Source material
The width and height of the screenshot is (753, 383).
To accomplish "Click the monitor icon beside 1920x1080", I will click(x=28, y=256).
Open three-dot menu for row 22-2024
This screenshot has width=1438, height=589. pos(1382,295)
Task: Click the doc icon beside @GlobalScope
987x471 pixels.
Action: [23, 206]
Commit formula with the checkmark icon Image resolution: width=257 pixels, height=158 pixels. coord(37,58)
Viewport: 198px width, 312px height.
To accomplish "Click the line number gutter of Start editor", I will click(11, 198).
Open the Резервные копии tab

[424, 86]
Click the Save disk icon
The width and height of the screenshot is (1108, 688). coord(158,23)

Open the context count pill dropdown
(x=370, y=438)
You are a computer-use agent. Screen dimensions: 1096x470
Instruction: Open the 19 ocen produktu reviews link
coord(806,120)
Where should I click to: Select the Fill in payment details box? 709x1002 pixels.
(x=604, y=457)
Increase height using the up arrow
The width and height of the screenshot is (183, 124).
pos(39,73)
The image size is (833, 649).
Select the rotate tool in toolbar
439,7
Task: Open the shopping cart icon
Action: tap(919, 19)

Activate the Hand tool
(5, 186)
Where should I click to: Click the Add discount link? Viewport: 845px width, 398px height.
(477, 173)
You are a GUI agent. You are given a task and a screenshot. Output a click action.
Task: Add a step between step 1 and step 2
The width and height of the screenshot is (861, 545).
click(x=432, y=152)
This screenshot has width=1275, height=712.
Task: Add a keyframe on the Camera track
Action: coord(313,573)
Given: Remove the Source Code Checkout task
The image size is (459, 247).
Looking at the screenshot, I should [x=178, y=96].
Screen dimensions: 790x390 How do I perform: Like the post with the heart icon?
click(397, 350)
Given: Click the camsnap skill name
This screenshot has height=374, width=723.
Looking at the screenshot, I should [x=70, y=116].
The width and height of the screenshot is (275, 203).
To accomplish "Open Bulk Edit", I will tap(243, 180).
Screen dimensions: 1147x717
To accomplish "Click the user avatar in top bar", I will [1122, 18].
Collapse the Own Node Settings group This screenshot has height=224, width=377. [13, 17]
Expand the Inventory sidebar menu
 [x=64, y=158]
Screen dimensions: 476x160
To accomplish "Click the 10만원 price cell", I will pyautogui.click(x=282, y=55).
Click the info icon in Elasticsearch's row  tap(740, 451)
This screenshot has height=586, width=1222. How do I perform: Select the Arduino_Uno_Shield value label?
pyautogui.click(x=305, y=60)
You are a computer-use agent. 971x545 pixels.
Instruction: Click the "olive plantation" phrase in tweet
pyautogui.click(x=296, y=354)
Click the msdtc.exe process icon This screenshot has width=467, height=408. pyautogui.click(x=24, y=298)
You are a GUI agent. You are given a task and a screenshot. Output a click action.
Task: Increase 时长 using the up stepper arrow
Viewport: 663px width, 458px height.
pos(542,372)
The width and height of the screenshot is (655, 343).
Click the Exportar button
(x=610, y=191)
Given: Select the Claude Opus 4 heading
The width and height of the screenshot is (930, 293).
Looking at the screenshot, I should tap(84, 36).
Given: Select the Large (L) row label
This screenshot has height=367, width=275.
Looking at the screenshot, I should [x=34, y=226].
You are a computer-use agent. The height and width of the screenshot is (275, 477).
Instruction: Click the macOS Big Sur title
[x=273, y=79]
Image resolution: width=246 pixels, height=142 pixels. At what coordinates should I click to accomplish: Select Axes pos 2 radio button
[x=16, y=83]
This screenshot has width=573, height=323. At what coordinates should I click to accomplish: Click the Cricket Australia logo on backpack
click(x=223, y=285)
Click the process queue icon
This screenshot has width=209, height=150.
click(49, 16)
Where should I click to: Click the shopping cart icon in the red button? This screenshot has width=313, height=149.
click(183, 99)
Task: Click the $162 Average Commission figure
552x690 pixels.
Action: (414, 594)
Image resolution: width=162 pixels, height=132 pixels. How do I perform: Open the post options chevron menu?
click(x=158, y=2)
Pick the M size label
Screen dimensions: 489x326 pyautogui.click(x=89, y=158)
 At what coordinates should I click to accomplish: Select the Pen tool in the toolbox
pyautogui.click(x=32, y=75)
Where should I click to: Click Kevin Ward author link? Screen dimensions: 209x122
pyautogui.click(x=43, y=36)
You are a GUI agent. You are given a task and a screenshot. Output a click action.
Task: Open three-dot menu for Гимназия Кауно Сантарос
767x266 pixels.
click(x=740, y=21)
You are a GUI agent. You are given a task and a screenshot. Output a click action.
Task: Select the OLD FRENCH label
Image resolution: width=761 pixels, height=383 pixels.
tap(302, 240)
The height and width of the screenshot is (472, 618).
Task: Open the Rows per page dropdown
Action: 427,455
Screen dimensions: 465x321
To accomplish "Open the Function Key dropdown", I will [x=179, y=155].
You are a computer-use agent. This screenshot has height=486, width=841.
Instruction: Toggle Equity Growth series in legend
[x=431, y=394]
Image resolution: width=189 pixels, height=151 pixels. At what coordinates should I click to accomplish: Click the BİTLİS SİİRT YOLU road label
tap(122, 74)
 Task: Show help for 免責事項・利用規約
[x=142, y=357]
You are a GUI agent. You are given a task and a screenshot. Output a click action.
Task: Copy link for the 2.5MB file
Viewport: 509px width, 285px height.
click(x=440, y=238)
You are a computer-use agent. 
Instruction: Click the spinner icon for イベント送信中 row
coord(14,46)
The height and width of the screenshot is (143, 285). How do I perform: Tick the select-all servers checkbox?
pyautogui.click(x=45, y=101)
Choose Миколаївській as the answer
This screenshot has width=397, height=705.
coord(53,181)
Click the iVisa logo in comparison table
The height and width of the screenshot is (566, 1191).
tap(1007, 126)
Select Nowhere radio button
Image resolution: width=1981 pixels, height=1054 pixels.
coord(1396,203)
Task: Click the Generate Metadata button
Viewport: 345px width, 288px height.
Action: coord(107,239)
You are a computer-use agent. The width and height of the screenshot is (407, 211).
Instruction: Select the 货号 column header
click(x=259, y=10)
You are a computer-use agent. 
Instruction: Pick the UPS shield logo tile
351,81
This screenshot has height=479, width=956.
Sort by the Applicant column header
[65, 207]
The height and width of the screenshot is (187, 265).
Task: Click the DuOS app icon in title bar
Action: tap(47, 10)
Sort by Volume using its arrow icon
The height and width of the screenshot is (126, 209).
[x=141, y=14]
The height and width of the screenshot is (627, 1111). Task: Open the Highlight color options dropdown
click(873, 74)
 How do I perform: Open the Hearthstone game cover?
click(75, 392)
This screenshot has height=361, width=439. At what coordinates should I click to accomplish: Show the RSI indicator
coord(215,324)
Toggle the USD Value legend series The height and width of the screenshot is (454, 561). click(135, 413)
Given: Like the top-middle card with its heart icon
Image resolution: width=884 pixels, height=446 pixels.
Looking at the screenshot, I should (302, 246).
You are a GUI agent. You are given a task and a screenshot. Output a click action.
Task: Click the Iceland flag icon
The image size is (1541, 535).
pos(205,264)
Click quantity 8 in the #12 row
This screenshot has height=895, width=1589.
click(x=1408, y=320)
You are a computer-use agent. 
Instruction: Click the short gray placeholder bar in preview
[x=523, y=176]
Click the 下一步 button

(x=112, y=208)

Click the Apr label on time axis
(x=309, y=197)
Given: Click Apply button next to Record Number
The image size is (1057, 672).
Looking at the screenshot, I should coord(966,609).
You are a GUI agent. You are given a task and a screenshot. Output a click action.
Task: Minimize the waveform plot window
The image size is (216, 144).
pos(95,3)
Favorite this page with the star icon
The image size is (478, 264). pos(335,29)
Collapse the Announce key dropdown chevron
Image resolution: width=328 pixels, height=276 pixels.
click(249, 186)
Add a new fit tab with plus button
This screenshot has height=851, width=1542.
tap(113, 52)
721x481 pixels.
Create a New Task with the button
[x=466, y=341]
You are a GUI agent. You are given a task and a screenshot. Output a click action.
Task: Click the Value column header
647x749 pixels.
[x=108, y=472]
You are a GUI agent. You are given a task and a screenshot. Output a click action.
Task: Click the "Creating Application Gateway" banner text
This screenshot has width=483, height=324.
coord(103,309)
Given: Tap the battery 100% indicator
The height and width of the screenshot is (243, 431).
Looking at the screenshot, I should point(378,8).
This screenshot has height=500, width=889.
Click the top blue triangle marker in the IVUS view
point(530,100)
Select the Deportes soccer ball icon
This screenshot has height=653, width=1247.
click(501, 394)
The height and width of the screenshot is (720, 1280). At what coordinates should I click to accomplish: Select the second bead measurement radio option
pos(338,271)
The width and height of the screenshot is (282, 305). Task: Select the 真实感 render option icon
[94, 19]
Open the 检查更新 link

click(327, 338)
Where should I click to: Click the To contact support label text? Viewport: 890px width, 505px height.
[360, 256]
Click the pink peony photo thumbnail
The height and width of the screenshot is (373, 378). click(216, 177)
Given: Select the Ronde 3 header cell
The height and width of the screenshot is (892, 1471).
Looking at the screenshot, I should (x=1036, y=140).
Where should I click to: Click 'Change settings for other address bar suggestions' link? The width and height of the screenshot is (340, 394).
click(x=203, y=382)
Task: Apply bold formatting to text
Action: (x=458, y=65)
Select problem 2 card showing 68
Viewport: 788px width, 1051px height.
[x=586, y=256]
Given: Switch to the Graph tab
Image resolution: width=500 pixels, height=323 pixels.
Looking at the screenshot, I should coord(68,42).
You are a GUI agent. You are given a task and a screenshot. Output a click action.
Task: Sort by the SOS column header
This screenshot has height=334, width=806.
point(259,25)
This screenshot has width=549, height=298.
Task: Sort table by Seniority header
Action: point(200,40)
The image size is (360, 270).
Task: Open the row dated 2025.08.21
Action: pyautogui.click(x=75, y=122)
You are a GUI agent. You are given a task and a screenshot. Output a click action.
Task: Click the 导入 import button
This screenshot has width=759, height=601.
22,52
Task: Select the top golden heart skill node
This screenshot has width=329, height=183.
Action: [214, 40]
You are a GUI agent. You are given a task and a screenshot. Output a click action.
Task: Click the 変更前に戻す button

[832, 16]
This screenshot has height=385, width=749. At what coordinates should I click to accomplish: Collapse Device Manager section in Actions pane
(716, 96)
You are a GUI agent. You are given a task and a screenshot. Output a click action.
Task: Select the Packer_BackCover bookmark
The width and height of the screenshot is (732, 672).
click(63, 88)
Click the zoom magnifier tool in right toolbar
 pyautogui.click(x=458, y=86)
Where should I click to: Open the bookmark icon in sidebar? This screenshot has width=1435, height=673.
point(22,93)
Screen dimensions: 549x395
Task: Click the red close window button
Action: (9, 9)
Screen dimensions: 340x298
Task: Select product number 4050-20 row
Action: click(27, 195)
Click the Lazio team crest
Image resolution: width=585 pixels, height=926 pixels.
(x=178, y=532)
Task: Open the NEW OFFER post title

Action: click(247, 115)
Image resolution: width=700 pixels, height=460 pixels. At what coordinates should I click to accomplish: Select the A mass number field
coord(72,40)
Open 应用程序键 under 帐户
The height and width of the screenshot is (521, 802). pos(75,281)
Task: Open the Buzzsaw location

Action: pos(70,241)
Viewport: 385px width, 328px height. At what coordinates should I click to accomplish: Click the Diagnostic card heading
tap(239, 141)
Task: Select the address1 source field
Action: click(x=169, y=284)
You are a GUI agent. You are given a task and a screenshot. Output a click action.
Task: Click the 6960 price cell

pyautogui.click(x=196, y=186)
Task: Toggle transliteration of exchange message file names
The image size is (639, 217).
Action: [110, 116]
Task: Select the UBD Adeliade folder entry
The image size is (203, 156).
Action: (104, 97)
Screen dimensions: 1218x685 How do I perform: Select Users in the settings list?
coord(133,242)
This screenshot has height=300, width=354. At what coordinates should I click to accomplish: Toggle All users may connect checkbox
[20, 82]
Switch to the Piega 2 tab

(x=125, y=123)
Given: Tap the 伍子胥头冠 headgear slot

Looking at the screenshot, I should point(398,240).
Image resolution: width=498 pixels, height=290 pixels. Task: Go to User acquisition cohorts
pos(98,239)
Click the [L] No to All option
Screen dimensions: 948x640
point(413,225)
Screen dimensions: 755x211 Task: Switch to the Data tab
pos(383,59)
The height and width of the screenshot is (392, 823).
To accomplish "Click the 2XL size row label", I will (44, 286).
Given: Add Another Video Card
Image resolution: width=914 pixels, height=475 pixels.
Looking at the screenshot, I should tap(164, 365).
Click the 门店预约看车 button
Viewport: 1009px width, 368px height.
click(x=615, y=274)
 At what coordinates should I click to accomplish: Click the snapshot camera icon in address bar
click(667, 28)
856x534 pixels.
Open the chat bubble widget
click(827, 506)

Exercise goal
In the listing above, find the line with "Image resolution: width=500" and the line with "Task: Sort by the SOS column header", then print exactly those lines and every line between them.

Response area
Image resolution: width=500 pixels, height=323 pixels.
Looking at the screenshot, I should coord(68,42).
You are a GUI agent. You are given a task and a screenshot. Output a click action.
Task: Sort by the SOS column header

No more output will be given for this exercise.